The inkjet developer has just reported on a somewhat turbulent 2024, with results that met its revised expectations.
Overall sales were down 13% at £61.4m, while adjusted EBITDA fell by 42% to £3.7m.
The adjusted profit before tax was £300,000, compared to £2.9m the prior year.
Xaar reduced operating expenses by 16% to £21.6m, but maintained R&D spend at around 9% of sales.
The group’s reported loss of £10.7m included a £5.6m hit on the expected earn-out from the sale of Xaar 3D to Israeli firm Stratasys, which has been impacted by the conflict in the region.
FFEI, acquired in 2021, has now been completely integrated into Xaar’s Printhead division with the Hemel Hempstead site closed.
Net cash increased by 23% to £8.7m.
Xaar’s new ‘turnkey’ solution is designed to help OEMs commercialise products more quickly.
It has been used by textiles specialist M&R Printing Equipment on its new Polaris S4 Pretreat Unit, with the turnaround from concept to first customer sale taking just six months. Xaar said this process would previously have taken around three years on average.
COO Graham Tweedale told Printweek that a number of significant new market opportunities had opened up for its Printhead division.

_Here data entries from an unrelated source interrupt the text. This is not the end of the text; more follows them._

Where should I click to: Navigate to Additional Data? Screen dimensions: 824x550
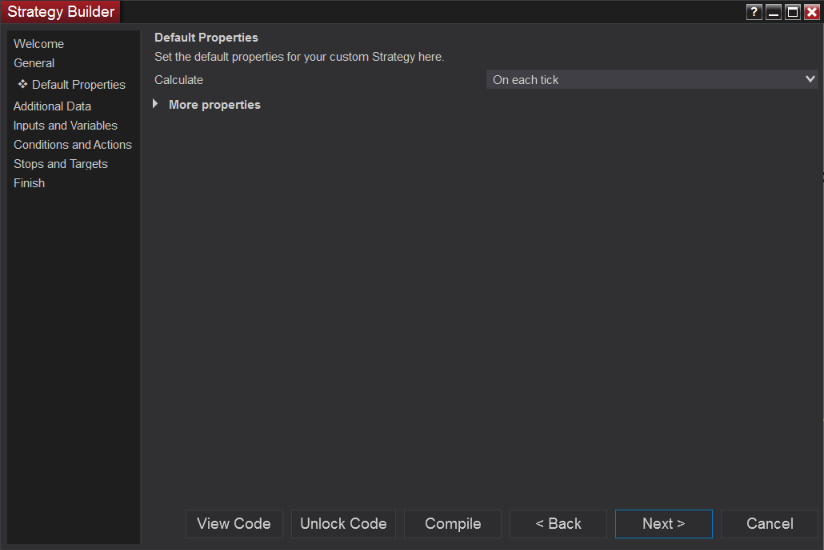52,106
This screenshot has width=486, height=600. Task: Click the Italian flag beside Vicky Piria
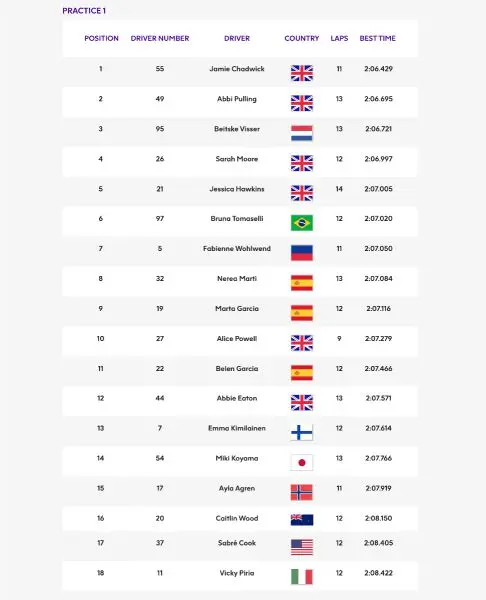(x=302, y=577)
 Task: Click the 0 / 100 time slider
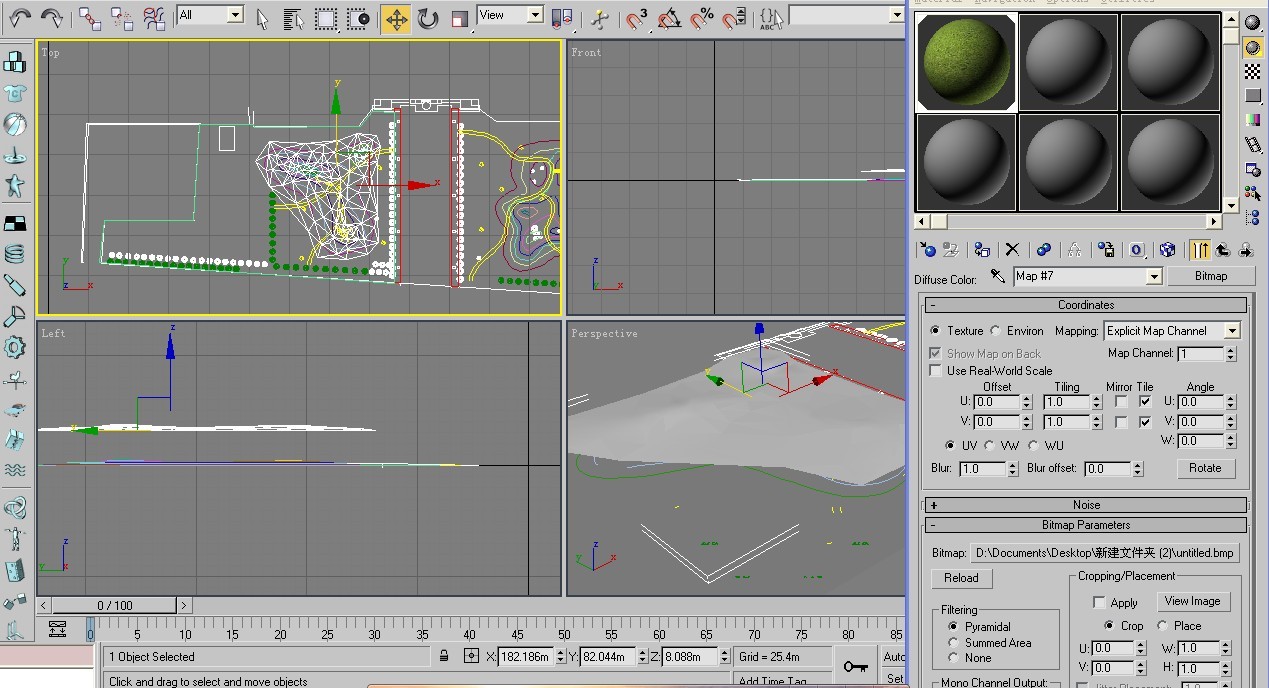114,605
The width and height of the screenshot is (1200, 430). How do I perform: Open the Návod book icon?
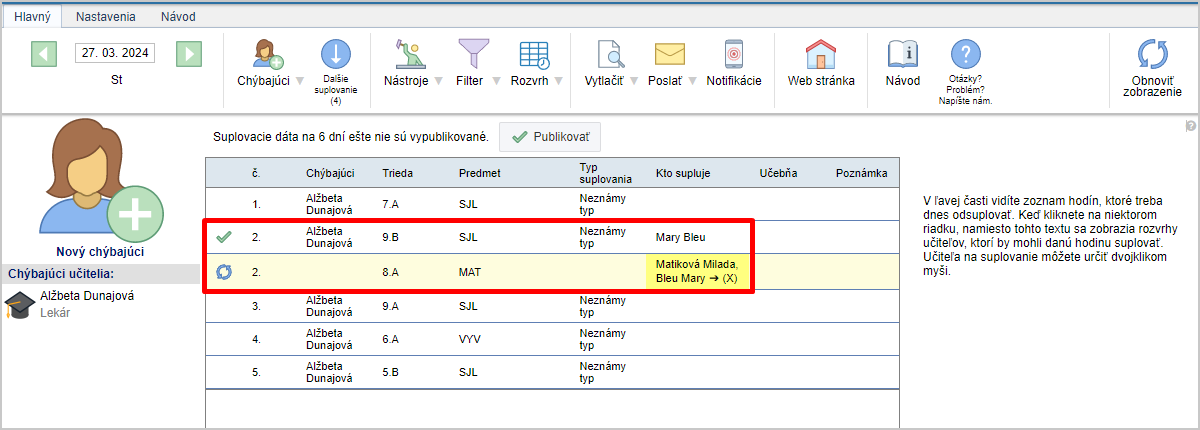pos(902,54)
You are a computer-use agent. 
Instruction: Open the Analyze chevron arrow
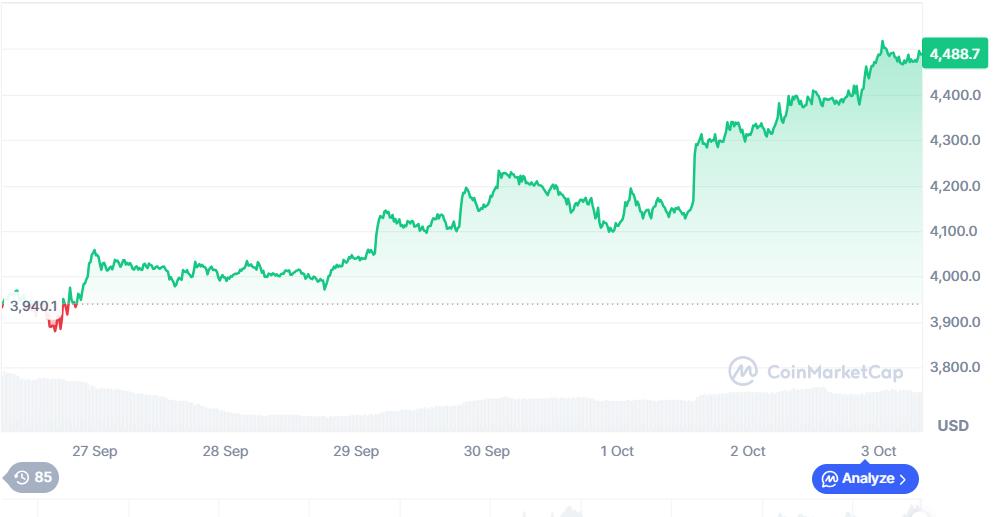tap(903, 479)
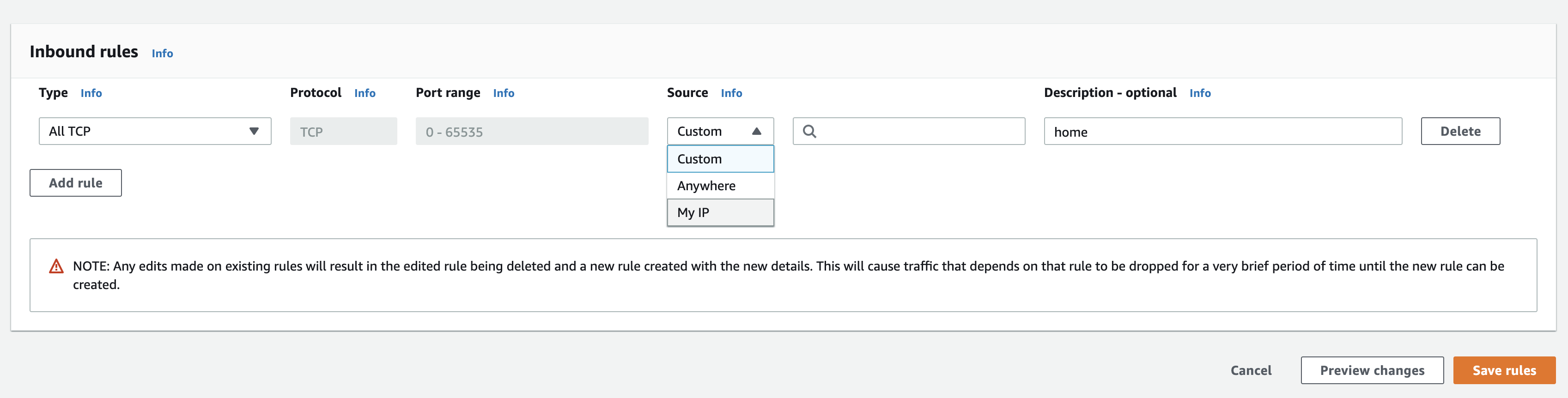The image size is (1568, 398).
Task: Select Anywhere from the source options
Action: [719, 186]
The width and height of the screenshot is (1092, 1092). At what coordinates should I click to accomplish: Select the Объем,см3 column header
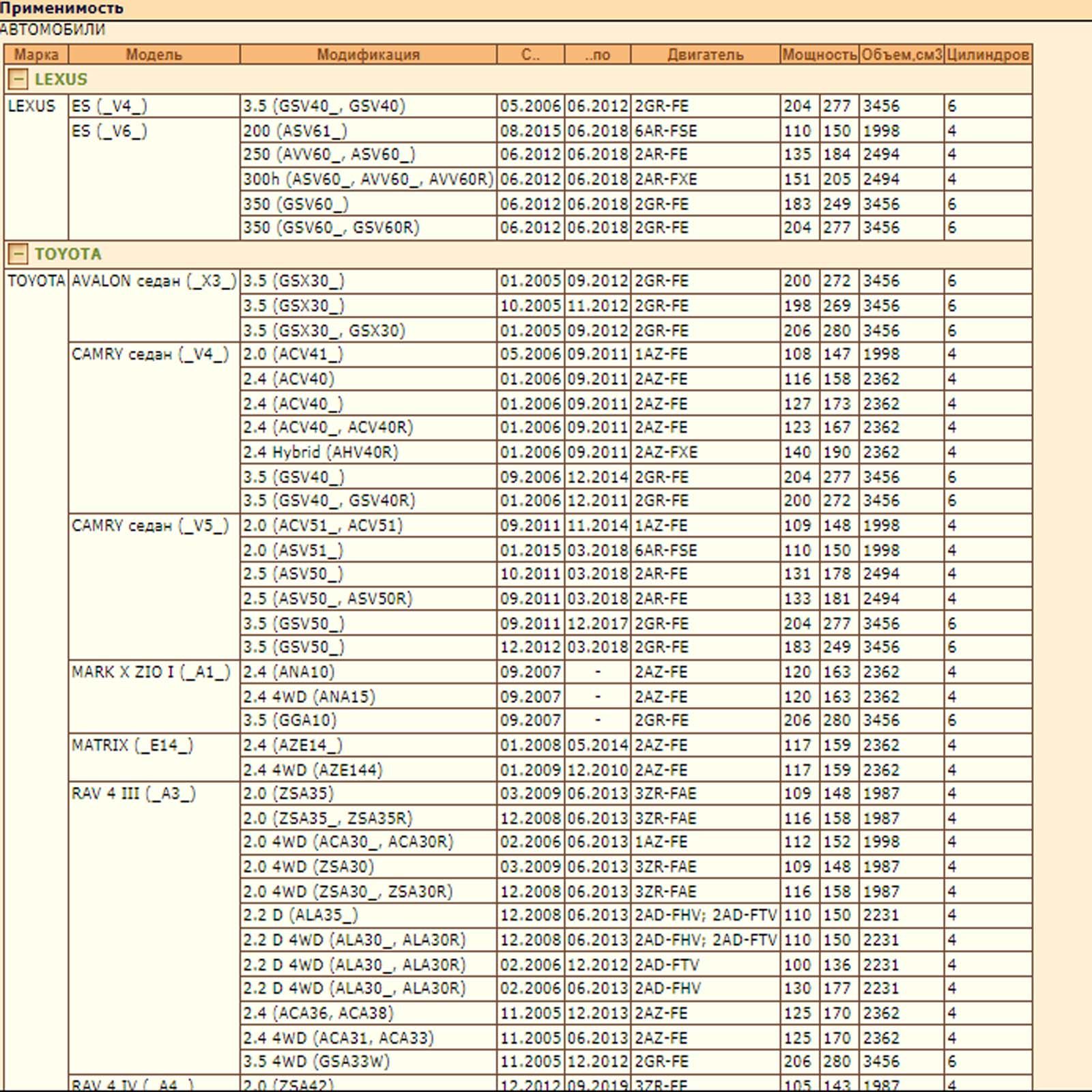pyautogui.click(x=902, y=55)
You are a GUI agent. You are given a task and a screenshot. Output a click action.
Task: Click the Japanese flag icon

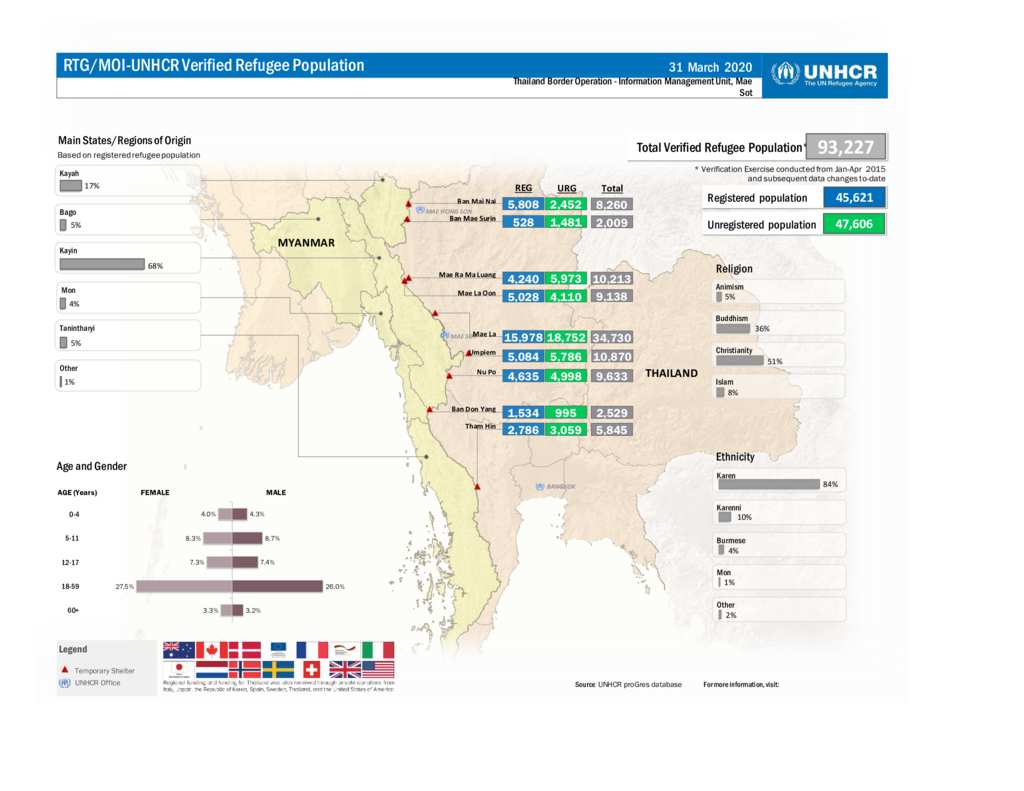point(180,669)
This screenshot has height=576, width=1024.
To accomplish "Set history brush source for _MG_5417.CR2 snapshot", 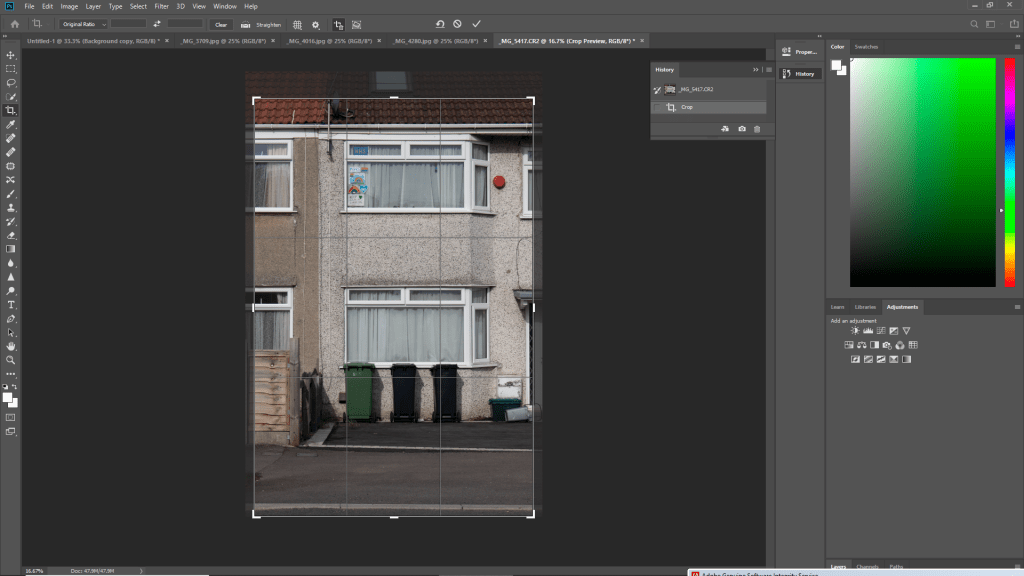I will (658, 90).
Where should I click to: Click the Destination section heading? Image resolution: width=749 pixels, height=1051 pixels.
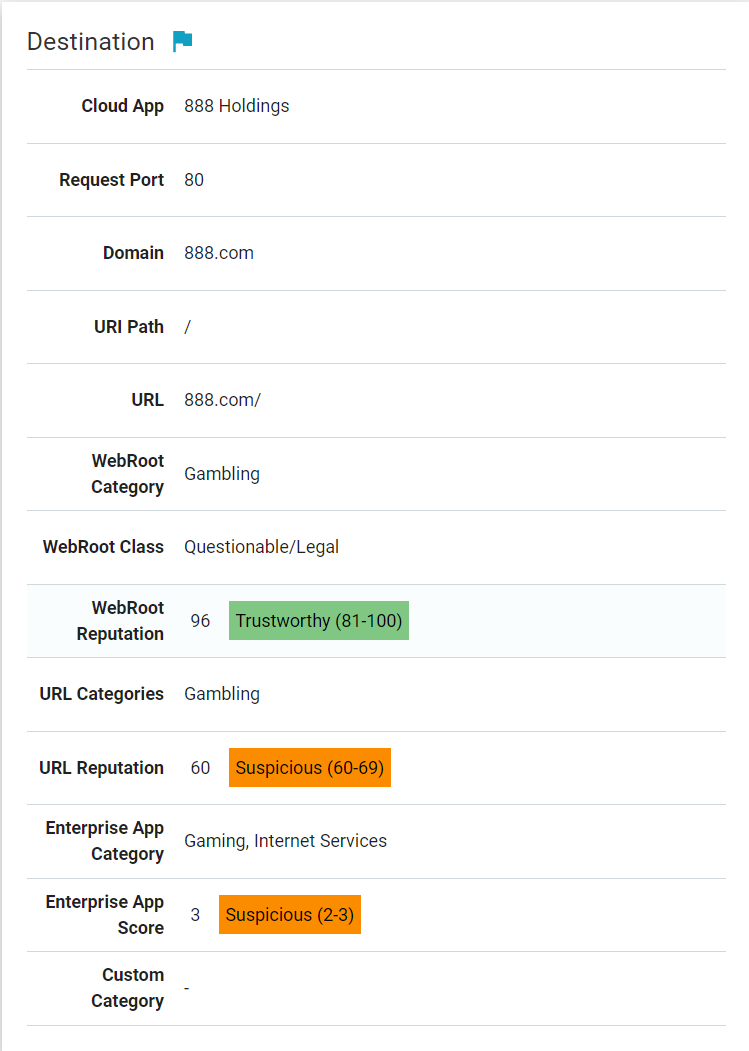coord(91,42)
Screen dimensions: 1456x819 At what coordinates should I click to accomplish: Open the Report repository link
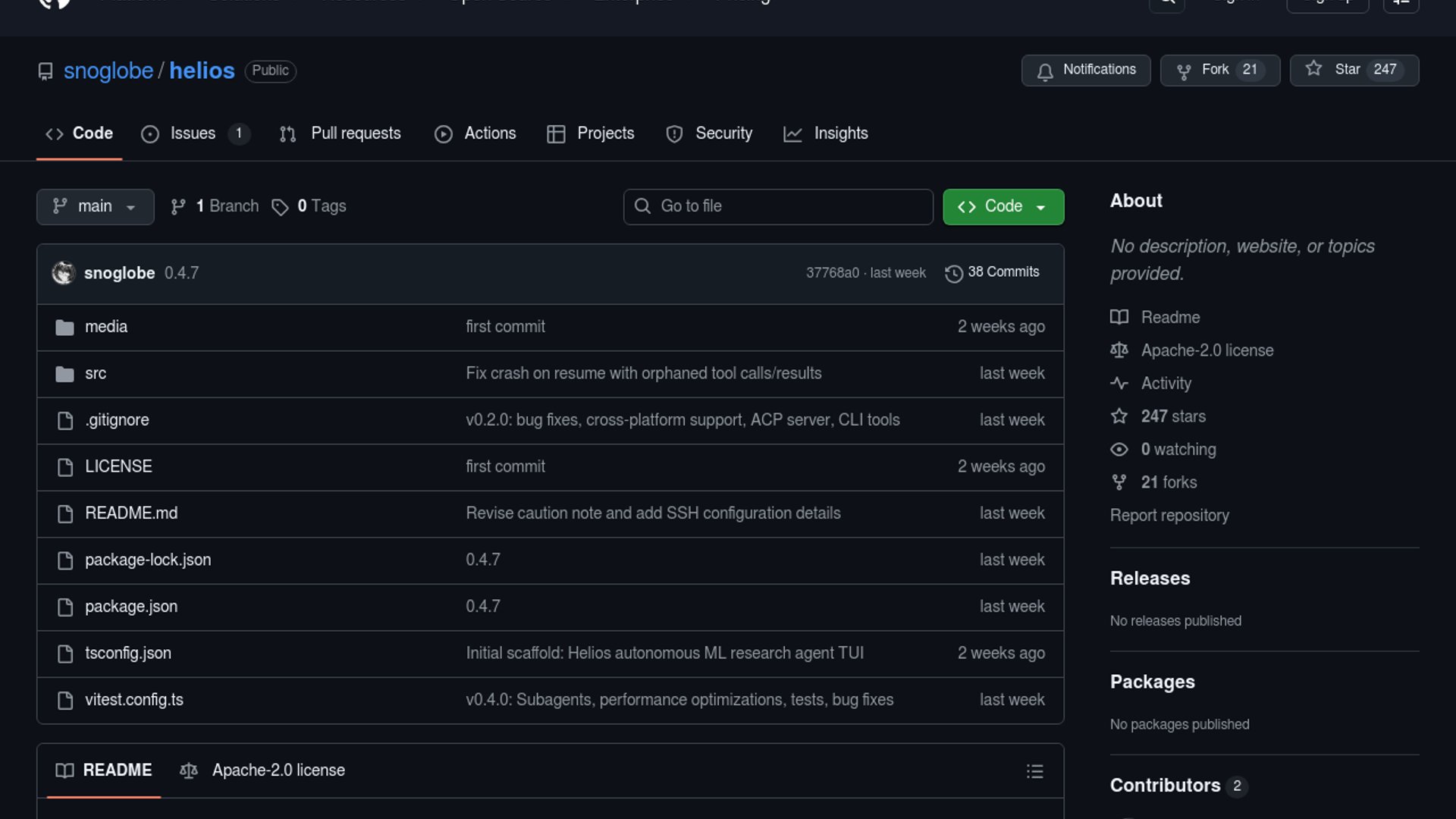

“There’s a lot of positivity particularly around high viscosity. We’ve now got ink companies understanding what high viscosity means and developing fluids. We’ve got people seeing what that means in application, and we’ve got people with machines in the market that are using that capability,” he said.
“After a lot of hard work over the past few years, we’re now selling machines on the back of what it can do and that bodes well for the future.”
The new markets include EV battery coating, where inkjet coating addresses safety concerns around wrapping these types of batteries in plastic film. Xaar is the first firm to come to market with a printhead specifically for this application, and said the market could potentially generate as much as £260m in revenues.
In automotive coating inkjet tech is being used by partner Axalta on its NextJet digital painting machine.
In turn Axalta has a partnership with market leader car painting system specialist Dürr.
The system eliminates the need to mask off different areas of a vehicle for two-tone spray painting, and opens up the potential for bespoke detailing that customers would specify at the time of ordering.
Xaar cited numerous benefits over decals and car wrapping, as the paint sits underneath the topcoat.
Xaar will receive a revenue stream based on the number of cars painted.
“For every 1% of the global car market, or 900,000 cars annually that are painted using our technology, we would generate significant revenue and profit for Xaar before factoring in any market growth,” the group stated.
Thirdly, Xaar technology is being used by Flashforge in its new, low-cost desktop 3D colour printer, which is priced at around £2,400, potentially opening up a new market in that space.
“Overall, these three markets each represent revenue opportunities of a magnitude greater than the ceramics market, illustrating the process of de-risking our business model over a relatively short period of time. Crucially, in all these markets, there are now fully operational machines using our printheads,” Xaar stated.
In addition, Xaar tech is being used by Flashforge in the wax printing market, used for products such as jewellery, which it said was of a similar potential scale to the textiles market.
Xaar shares rose on the news and were up 11.67% at 67.00p at the time of writing (52-week high: 150.50p, low: 57.60p).